» **任务说明**: 请把待审文本中的下面这句话译成英文:“下面这些数字是 AIMA 在 NVIDIA GB10 / DGX Spark 上跑出来的,每一条都能追溯到 AIMA 模型 catalog 里对应的 YAML。”

» **待审文本**:
--- --- ---

真机实测 — NVIDIA GB10 / DGX Spark
下面这些数字是 AIMA 在 NVIDIA GB10 / DGX Spark 上跑出来的,每一条都能追溯到 AIMA 模型 catalog 里对应的 YAML。
测量方式
AIMA 内置 agent 完成全程:模型部署后,采样 decode 吞吐(tok/s)、首 token 延迟(TTFT)、每 token 延迟(TPOT)、显存峰值、最大上下文;语音识别(ASR)另测实时率(RTF),语音合成(TTS)测合成耗时,图像生成测端到端延迟,视觉模型(VLM)测视觉 token 处理耗时。所有数字来自实测日志,写回 catalog。复现命令见 AIMA 文档。
gemma-4-26b-a4b-it
VLM benchmark + validated 2026-04-04| 指标 | 数值 | 说明 |
|---|---|---|
| Decode 吞吐 (tok/s) | 24–28 | |
| TTFT (ms) | 127–489 | |
| TPOT (ms) | 45–59 | |
| 显存峰值 (MiB) | 92,800 | |
| 最大上下文 (tokens) | 155,648 |
Validated on NVIDIA GB10 / DGX Spark; aggregate tok/s and TTFT come from catalog summary, AIMA matrix columns come from the same validated note.
glm-4.7-flash
LLM benchmark 2026-03-01| 指标 | 数值 | 说明 |
|---|---|---|
| Decode 吞吐 (tok/s) | 14.5–25.8 | |
| TTFT (ms) | 71–10266 | |
| TPOT (ms) | 39–69.3 | |
| 显存峰值 (MiB) | 60,400 | |
| 最大上下文 (tokens) | 65,536 |
128K context causes OOM on GB10; concurrency columns are from the file's explicitly labeled concurrency_1k block.
qwen3.5-35b-a3b
LLM/VLM benchmark 2026-02-28| 指标 | 数值 | 说明 |
|---|---|---|
| Decode 吞吐 (tok/s) | 24.2–30 | |
| TTFT (ms) | 96–34015 | |
| TPOT (ms) | 31–34 | |
| 显存峰值 (MiB) | 67,100 | |
| 最大上下文 (tokens) | 131,072 | |
| 1024 image tokens | 1025 | |
| Max single-image resolution | 3424x3424 | |
| Max images at 1024 res | 255 |
ttft_ms_max uses the 131072-token context-scaling result (34.015s); vision columns come from the measured vision section.

--- --- ---

» **提供材料**:
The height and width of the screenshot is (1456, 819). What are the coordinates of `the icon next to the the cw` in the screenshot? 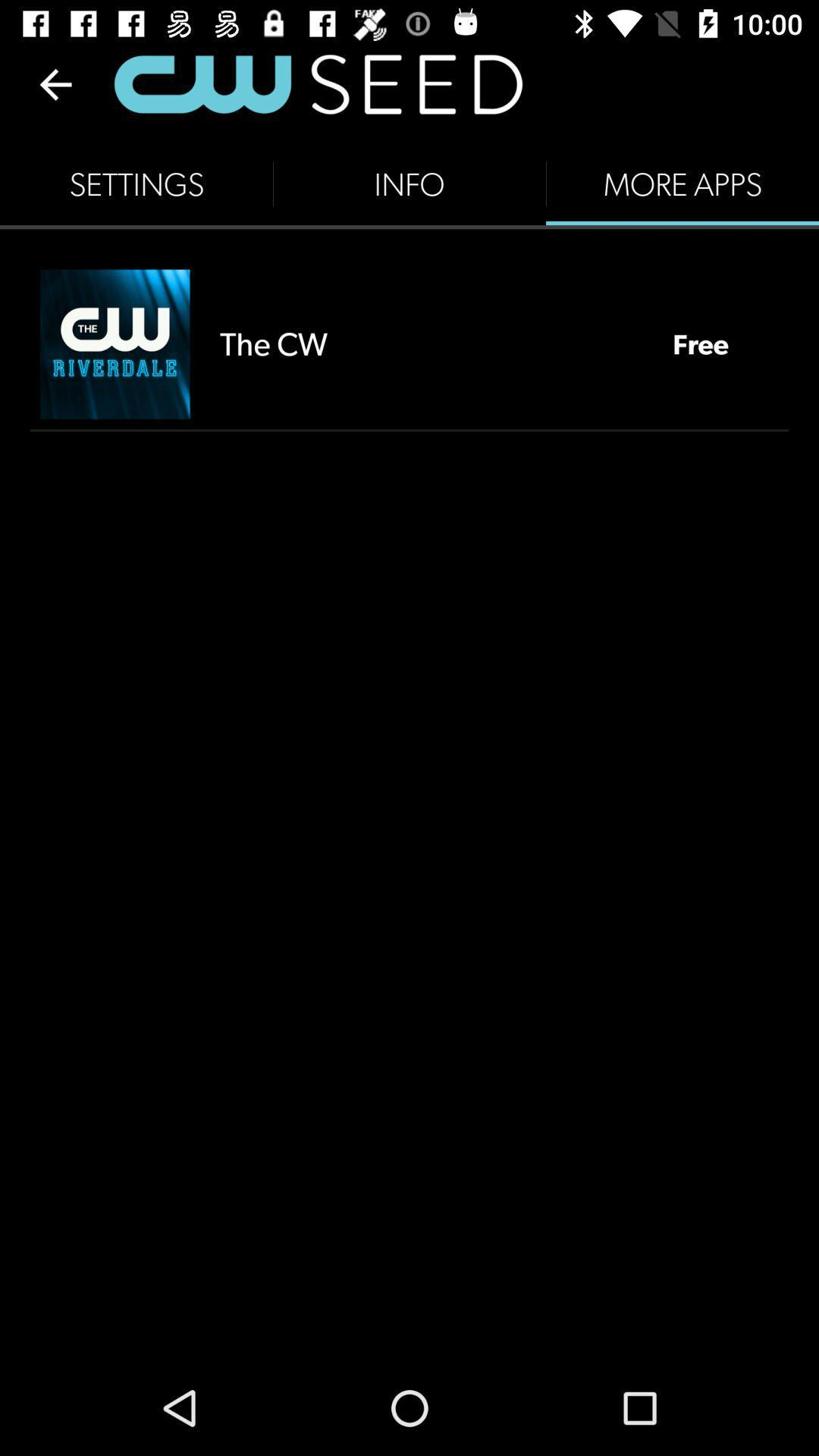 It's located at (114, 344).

--- --- ---

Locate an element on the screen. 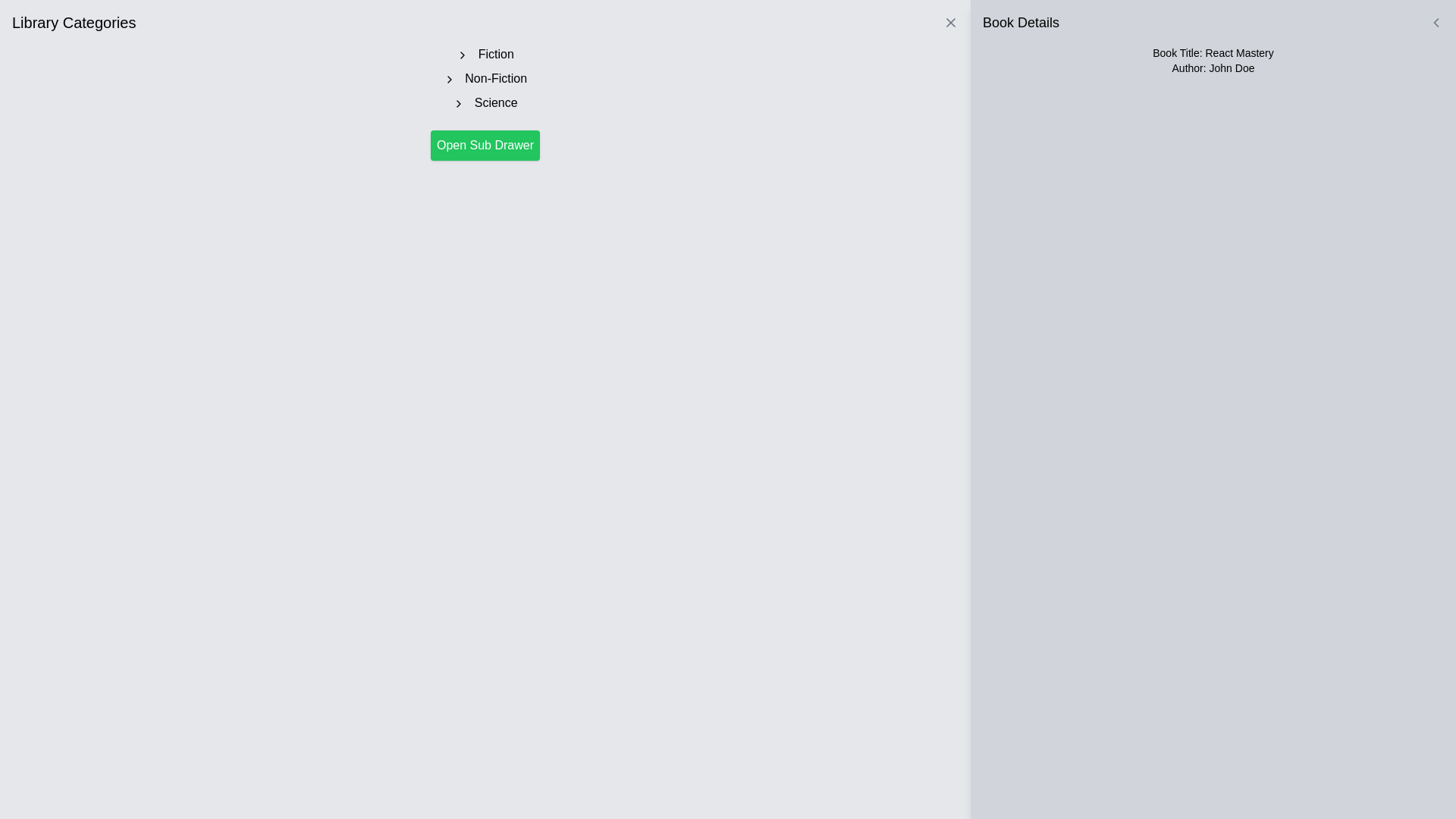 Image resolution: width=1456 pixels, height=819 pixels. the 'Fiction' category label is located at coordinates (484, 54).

--- --- ---

» **参考答案**: The figures below were measured by AIMA on NVIDIA GB10 / DGX Spark, and each one can be traced back to the corresponding YAML in the AIMA model catalog.